Saved entries
──────────

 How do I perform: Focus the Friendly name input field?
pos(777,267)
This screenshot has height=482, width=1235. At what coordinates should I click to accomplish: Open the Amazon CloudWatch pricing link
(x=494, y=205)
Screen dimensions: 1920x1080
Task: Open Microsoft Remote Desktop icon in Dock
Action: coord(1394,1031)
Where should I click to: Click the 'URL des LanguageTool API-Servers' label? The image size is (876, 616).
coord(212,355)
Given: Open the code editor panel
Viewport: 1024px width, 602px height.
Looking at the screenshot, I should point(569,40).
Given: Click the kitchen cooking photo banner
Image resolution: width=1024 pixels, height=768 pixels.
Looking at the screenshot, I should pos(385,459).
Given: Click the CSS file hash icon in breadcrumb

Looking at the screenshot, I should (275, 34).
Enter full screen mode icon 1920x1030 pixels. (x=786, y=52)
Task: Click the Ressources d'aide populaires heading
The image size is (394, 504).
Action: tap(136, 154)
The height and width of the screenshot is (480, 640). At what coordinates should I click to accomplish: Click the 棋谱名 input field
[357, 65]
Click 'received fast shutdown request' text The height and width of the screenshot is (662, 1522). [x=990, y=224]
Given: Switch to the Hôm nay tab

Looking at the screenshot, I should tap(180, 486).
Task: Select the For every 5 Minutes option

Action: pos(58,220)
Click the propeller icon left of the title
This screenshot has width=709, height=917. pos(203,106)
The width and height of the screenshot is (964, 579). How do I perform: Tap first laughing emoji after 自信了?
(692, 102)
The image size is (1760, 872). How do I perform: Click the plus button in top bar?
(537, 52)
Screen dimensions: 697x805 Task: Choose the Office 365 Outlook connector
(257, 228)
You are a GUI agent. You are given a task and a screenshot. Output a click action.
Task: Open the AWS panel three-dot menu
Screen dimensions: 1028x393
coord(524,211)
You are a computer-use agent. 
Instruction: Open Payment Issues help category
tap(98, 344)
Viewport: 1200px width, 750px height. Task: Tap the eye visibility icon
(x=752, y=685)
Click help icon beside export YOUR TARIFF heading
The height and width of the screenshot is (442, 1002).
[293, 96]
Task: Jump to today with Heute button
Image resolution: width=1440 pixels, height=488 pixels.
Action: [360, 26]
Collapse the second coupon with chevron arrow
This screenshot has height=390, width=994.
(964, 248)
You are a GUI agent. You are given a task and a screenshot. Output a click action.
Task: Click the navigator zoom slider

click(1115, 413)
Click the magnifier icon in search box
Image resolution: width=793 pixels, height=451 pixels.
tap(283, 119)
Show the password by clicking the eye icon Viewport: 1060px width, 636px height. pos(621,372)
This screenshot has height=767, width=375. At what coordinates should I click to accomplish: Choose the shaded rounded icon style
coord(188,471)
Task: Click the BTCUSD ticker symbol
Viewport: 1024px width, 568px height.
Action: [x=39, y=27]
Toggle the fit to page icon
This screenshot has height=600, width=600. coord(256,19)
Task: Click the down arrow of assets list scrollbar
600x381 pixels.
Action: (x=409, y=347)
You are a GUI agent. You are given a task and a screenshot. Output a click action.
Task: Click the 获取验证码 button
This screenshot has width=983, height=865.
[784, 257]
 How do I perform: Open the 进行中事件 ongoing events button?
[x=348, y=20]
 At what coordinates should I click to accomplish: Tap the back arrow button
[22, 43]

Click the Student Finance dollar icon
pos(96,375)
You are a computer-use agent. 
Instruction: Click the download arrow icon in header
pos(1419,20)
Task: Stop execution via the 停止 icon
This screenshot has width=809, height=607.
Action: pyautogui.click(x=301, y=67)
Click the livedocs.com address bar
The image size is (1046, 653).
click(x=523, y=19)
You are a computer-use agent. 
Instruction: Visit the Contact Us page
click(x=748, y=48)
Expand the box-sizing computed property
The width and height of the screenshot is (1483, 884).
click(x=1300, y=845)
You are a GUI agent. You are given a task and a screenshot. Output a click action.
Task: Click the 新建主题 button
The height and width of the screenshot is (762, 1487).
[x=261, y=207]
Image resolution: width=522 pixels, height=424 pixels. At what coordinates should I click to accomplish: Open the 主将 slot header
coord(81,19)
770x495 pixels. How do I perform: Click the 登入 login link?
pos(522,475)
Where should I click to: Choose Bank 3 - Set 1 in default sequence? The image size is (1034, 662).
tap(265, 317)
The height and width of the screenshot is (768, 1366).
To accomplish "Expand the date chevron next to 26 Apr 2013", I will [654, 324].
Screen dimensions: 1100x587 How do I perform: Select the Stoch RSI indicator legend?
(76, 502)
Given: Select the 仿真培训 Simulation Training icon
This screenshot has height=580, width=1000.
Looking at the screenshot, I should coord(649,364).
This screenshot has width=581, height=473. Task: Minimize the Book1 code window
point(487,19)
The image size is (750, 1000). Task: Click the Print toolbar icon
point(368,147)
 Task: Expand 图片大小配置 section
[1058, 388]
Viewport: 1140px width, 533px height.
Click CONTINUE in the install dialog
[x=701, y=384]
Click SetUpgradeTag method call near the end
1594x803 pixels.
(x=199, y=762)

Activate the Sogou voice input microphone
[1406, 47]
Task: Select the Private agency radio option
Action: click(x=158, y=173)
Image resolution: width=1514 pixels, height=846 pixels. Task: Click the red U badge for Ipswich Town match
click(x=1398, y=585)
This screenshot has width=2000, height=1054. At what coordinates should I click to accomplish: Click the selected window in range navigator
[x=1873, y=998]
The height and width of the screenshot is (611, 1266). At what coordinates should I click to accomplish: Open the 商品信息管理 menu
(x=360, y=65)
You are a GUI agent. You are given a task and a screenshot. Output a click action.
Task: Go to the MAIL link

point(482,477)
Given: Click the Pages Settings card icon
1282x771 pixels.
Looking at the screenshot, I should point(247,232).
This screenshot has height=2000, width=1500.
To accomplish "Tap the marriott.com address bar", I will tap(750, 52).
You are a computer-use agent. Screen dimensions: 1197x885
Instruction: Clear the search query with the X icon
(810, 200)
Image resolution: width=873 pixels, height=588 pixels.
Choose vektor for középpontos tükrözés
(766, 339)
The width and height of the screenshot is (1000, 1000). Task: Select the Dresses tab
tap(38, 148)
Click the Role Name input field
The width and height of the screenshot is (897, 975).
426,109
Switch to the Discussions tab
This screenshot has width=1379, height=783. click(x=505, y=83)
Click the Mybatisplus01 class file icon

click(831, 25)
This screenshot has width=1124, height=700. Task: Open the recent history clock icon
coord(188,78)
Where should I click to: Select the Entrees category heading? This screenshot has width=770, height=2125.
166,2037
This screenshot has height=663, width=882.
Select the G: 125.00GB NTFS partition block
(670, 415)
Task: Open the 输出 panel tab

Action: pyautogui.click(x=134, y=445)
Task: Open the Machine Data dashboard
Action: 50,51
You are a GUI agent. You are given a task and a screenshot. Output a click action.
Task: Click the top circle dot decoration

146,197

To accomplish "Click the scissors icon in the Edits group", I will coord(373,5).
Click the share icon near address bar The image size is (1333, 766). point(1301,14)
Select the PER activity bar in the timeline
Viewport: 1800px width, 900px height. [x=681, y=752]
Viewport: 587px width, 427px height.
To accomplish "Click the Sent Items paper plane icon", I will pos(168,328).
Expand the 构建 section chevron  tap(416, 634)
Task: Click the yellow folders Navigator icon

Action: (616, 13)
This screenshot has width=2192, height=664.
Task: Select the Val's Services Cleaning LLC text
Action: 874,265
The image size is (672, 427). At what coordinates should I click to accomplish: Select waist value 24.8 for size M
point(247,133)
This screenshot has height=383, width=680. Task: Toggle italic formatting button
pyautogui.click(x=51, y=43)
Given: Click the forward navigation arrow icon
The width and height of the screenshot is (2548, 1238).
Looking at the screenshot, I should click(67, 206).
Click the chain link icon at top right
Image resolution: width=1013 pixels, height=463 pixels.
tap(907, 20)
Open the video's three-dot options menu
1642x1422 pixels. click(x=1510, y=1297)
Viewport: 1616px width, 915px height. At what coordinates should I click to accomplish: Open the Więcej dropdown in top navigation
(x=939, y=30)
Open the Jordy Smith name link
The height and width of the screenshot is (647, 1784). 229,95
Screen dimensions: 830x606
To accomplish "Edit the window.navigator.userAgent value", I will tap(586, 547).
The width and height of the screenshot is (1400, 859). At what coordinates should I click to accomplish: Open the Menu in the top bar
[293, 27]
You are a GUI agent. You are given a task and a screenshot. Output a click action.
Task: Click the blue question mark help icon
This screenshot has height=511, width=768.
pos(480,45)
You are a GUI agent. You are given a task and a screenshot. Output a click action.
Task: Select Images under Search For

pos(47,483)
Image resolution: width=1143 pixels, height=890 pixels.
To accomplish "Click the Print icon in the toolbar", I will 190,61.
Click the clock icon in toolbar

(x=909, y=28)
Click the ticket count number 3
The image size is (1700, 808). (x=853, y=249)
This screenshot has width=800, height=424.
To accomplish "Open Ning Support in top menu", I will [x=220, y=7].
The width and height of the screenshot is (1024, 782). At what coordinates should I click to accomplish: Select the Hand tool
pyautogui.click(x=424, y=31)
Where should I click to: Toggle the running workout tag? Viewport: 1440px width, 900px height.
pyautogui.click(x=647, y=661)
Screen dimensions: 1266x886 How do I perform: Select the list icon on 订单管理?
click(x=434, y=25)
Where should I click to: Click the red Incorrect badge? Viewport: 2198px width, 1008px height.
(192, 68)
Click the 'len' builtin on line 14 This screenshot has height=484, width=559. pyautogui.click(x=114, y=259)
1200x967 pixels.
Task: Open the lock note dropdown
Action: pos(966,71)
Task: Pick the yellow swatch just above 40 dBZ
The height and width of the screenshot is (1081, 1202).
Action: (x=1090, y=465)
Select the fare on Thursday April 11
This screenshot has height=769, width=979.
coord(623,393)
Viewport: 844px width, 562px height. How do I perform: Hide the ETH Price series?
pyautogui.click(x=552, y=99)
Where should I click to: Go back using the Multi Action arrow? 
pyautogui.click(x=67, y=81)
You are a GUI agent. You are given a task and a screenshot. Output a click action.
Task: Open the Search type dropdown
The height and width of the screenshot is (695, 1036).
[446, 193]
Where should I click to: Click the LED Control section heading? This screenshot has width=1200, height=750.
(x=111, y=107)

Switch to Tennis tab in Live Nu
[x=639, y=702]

──────────

**Your instructions**
For this exercise, output exactly the lines above from the line with "Task: Select the For every 5 Minutes option" to the line with "Task: Click the down", counting both, and leave out the rest.

**Exercise response**
Task: Select the For every 5 Minutes option

Action: pos(58,220)
Click the propeller icon left of the title
This screenshot has width=709, height=917. pos(203,106)
The width and height of the screenshot is (964, 579). How do I perform: Tap first laughing emoji after 自信了?
(692, 102)
The image size is (1760, 872). How do I perform: Click the plus button in top bar?
(537, 52)
Screen dimensions: 697x805 Task: Choose the Office 365 Outlook connector
(257, 228)
You are a GUI agent. You are given a task and a screenshot. Output a click action.
Task: Open the AWS panel three-dot menu
Screen dimensions: 1028x393
coord(524,211)
You are a computer-use agent. 
Instruction: Open Payment Issues help category
tap(98, 344)
Viewport: 1200px width, 750px height. Task: Tap the eye visibility icon
(x=752, y=685)
Click help icon beside export YOUR TARIFF heading
The height and width of the screenshot is (442, 1002).
[293, 96]
Task: Jump to today with Heute button
Image resolution: width=1440 pixels, height=488 pixels.
Action: [360, 26]
Collapse the second coupon with chevron arrow
This screenshot has height=390, width=994.
(964, 248)
You are a GUI agent. You are given a task and a screenshot. Output a click action.
Task: Click the navigator zoom slider

click(1115, 413)
Click the magnifier icon in search box
Image resolution: width=793 pixels, height=451 pixels.
tap(283, 119)
Show the password by clicking the eye icon Viewport: 1060px width, 636px height. pos(621,372)
This screenshot has height=767, width=375. At what coordinates should I click to accomplish: Choose the shaded rounded icon style
coord(188,471)
Task: Click the BTCUSD ticker symbol
Viewport: 1024px width, 568px height.
Action: [x=39, y=27]
Toggle the fit to page icon
This screenshot has height=600, width=600. coord(256,19)
Task: Click the down arrow of assets list scrollbar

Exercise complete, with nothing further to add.